Thesql 5.6 gtid replication slave stuck (system lock)

gtidMySQLreplication

I have set up 5.6 gtid based replication (on 5.6.26) it seemed to work when I did it, it replicated my random test db over that I created beside normal data.
However at some point something must have happened because all I see is this:

mysql> SHOW SLAVE STATUS\G
*************************** 1. row ***************************
               Slave_IO_State: System lock
                  Master_Host: xxxxxxxxxxxxxxxxxx
                  Master_User: xxxxxxxxxxxxxxxx
                  Master_Port: 3306
                Connect_Retry: 60
              Master_Log_File: mysqld-bin.000141
          Read_Master_Log_Pos: 169293671
               Relay_Log_File: mysqld-relay-bin.000003
                Relay_Log_Pos: 16861206
        Relay_Master_Log_File: mysqld-bin.000141
             Slave_IO_Running: Yes
            Slave_SQL_Running: Yes
              Replicate_Do_DB:
          Replicate_Ignore_DB:
           Replicate_Do_Table:
       Replicate_Ignore_Table:
      Replicate_Wild_Do_Table:
  Replicate_Wild_Ignore_Table:
                   Last_Errno: 0
                   Last_Error:
                 Skip_Counter: 0
          Exec_Master_Log_Pos: 16860994
              Relay_Log_Space: 169298584
              Until_Condition: None
               Until_Log_File:
                Until_Log_Pos: 0
           Master_SSL_Allowed: No
           Master_SSL_CA_File:
           Master_SSL_CA_Path:
              Master_SSL_Cert:
            Master_SSL_Cipher:
               Master_SSL_Key:
        Seconds_Behind_Master: 55203
Master_SSL_Verify_Server_Cert: No
                Last_IO_Errno: 0
                Last_IO_Error:
               Last_SQL_Errno: 0
               Last_SQL_Error:
  Replicate_Ignore_Server_Ids:
             Master_Server_Id: 1
                  Master_UUID: 7846a847-62c7-11e5-91a6-e06995de432e
             Master_Info_File: mysql.slave_master_info
                    SQL_Delay: 0
          SQL_Remaining_Delay: NULL
      Slave_SQL_Running_State: System lock
           Master_Retry_Count: 86400
                  Master_Bind:
      Last_IO_Error_Timestamp:
     Last_SQL_Error_Timestamp:
               Master_SSL_Crl:
           Master_SSL_Crlpath:
           Retrieved_Gtid_Set: 7846a847-62c7-11e5-91a6-e06995de432e:4757140-5030085
            Executed_Gtid_Set: 7846a847-62c7-11e5-91a6-e06995de432e:1-4783274
                Auto_Position: 1

now originally "Slave_SQL_Running_State" said "reading event from relay log" or something like that, it has now changed to system lock as well (IO state always said that).
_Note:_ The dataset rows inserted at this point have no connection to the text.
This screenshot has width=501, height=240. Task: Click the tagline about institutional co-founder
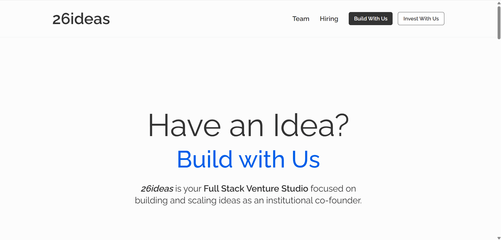(248, 200)
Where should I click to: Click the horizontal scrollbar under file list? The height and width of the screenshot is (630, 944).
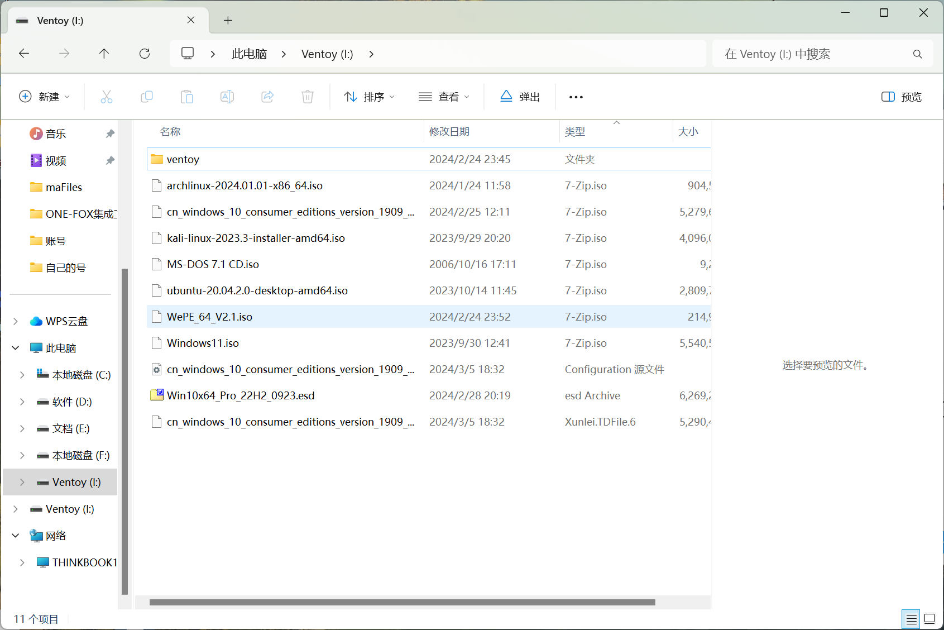402,602
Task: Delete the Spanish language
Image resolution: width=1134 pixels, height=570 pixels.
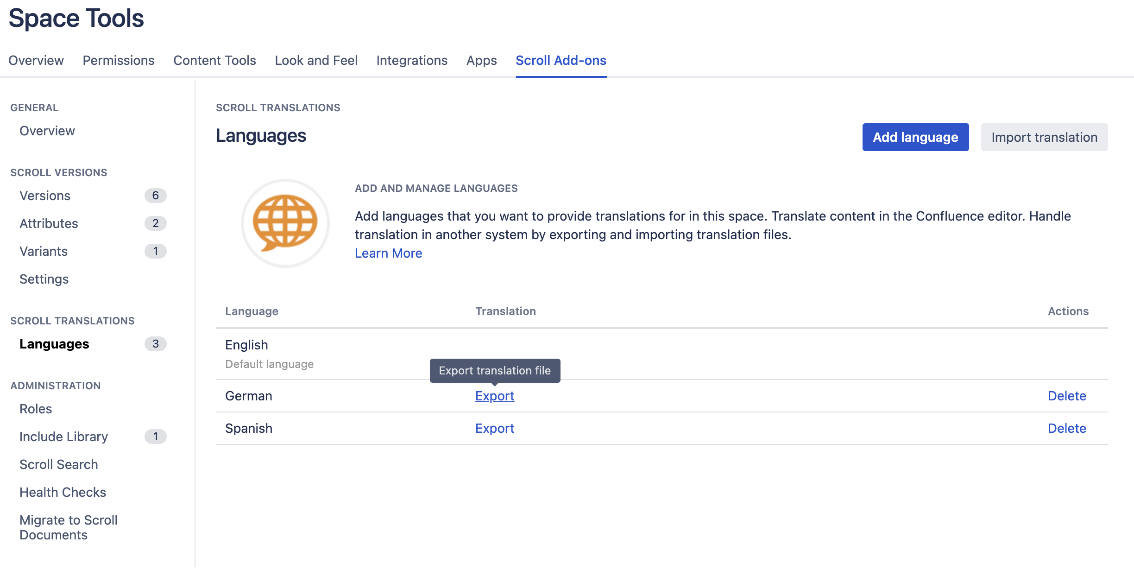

It seems the Seconds_Behind_Master is increasing steadily, and the relay log grows rapidly in size on the filesystem, while Executed_gtid_set does seem to change, but still something seems wrong because it is just so much behind….

Here's the processlist:

mysql> show processlist;
+------+-------------+-----------+------+---------+-------+---------------------------------------+------------------+
| Id   | User        | Host      | db   | Command | Time  | State                                 | Info             |
+------+-------------+-----------+------+---------+-------+---------------------------------------+------------------+
| 1877 | root        | localhost | NULL | Sleep   |  6076 |                                       | NULL             |
| 1878 | root        | localhost | NULL | Query   |     0 | init                                  | show processlist |
| 1886 | system user |           | NULL | Connect |   783 | System lock                           | NULL             |
| 1887 | system user |           | NULL | Connect |     0 | System lock                           | NULL             |
| 1888 | system user |           | NULL | Connect |   783 | Waiting for an event from Coordinator | NULL             |
| 1889 | system user |           | NULL | Connect | 55455 | System lock                           | NULL             |
+------+-------------+-----------+------+---------+-------+---------------------------------------+------------------+

I tried to stop the slave and start it again but it didnt help.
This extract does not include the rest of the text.